Throbbing of forest life, crickets and night birds, and animals you never saw, darkness, all around darkness, if not for the red—

 

When it happened, the floorboards were pulled up, a hundred at once as if by magnetism. The boy was dreaming in the wall when the floorboards were pulled open by the new king's agents. The house above them dissolved into darkness and the floorboards splintered, obliterated. The work of agents dressed in black ski masks, carrying crow bars and handguns. The boy slept in the wall while the agents exhumed his mother and father. The ghost flesh of the boy's mother and father tied to chairs and pistol whipped by agents. They interrogated them with stun guns and buckets of water. The boy's father admitted to lewd acts with various women and of especially deviant acts with the mother of his only boy but he admitted no connection to the red fires blazing along the horizon. The agents pistol whipped the boy's father and mother across the face, tied them down with nylon cord, stuffed their mouths with oily rags, and airlifted them from the house. All along the neighborhood that night, dissolved houses and pulled up boards, the nylon cords of agents dangled from choppers, nylon cords in the moonlight like the strands of a thousand spiders.

 

The new king appeared on the nightly news wearing a black ski mask and red lipstick. She read from a prepared statement: “Families have been gathered for public execution. Beheadings and quarterings and often both. The terrible end of those suspected of insurrection and those acquitted of insurrection, of heresy. And, if we're still going strong, those whose charges remained pending. I invited all of you in a rousing show of public spirit.”

 

The boy alone then save for the crickets and the exhumed grave of his parents, alone save for the hissing of alligators, the vibrations in the loam walls of screams and weeping and the gnashing of teeth on the long ago radio. Alone then, the boy, save for the smoke blotted moon overhead and the blood red of the fires, the sirens in the distance, the explosions.

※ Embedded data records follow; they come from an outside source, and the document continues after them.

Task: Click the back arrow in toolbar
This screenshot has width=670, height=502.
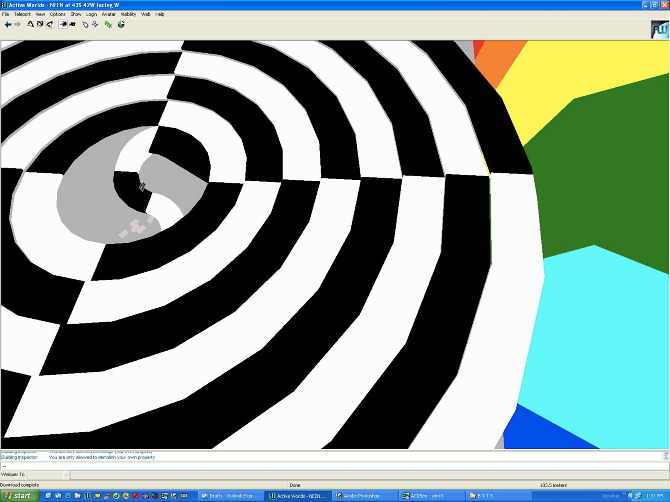Action: tap(7, 24)
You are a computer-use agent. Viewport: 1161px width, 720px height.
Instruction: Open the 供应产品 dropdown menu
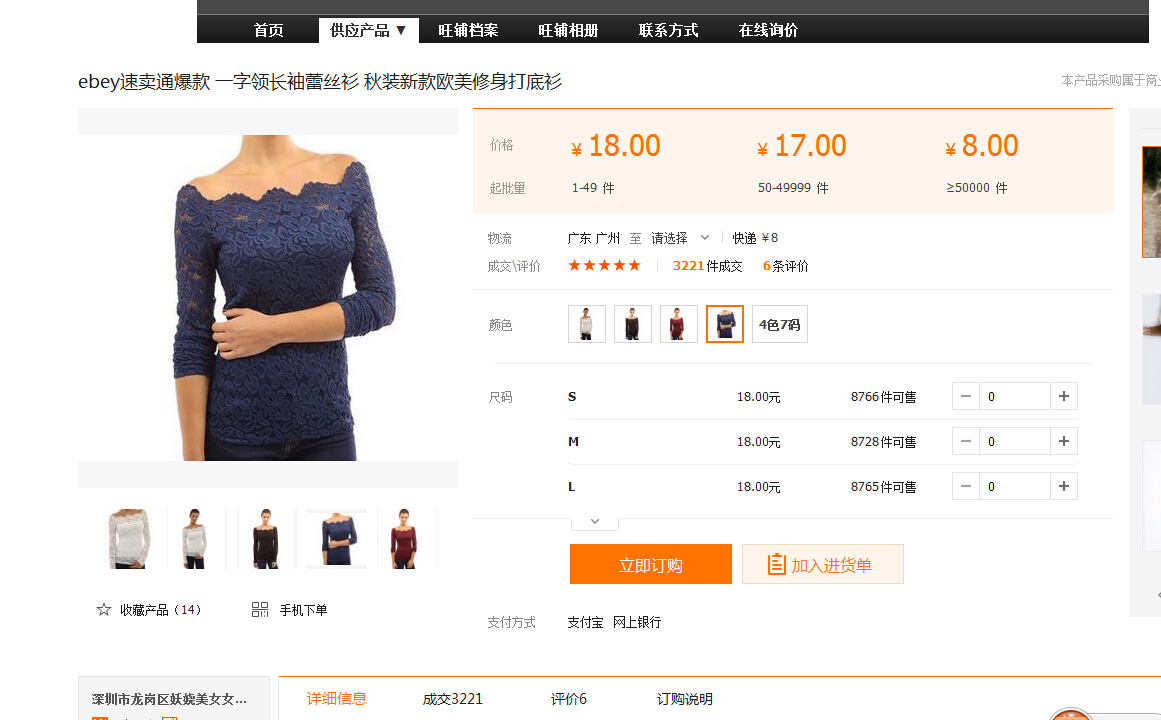coord(368,30)
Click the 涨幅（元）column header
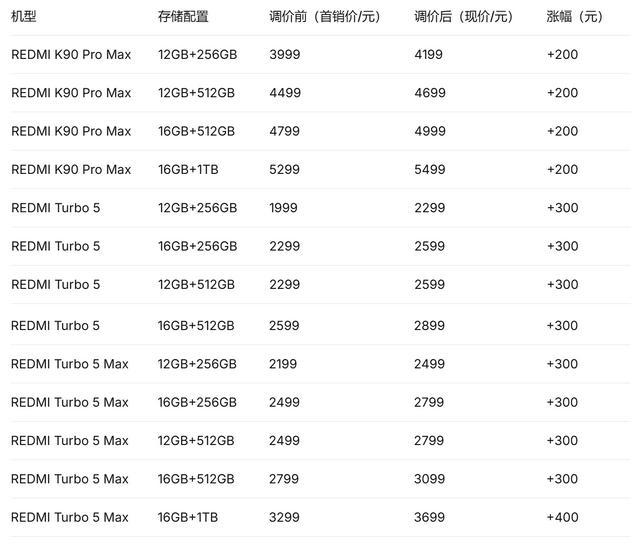Viewport: 640px width, 546px height. [x=575, y=17]
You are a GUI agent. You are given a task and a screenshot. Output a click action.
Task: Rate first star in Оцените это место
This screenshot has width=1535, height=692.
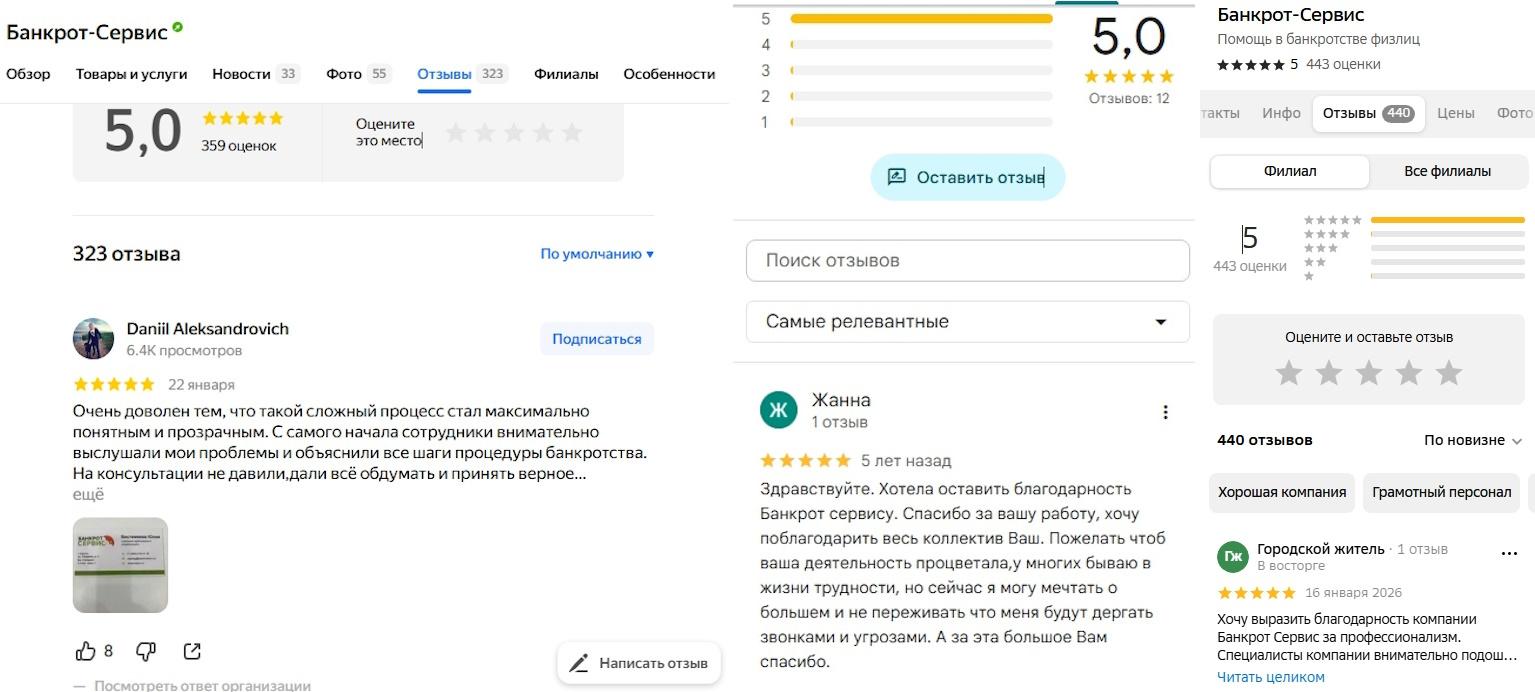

Alone then save for American History open to his mother masturbating with a hairbrush, her head thrown back, her long brown hair scarcely covering her red erect nipples, the hissing of alligators and the croaking of crickets. The loamy musk in the fresh night air. The boy, if he had a name, would no longer remember his name. If asked by a police officer, if police officers yet existed, he would answer only in the sounds of static, of worms struggling through the loam, in the vibrations of long ago pistol whippings, of tears of father and the gurgling screams of mother, as she is consumed. The boy was alone now, save for the loam and the alligators, save for the new world shaken to birth around him.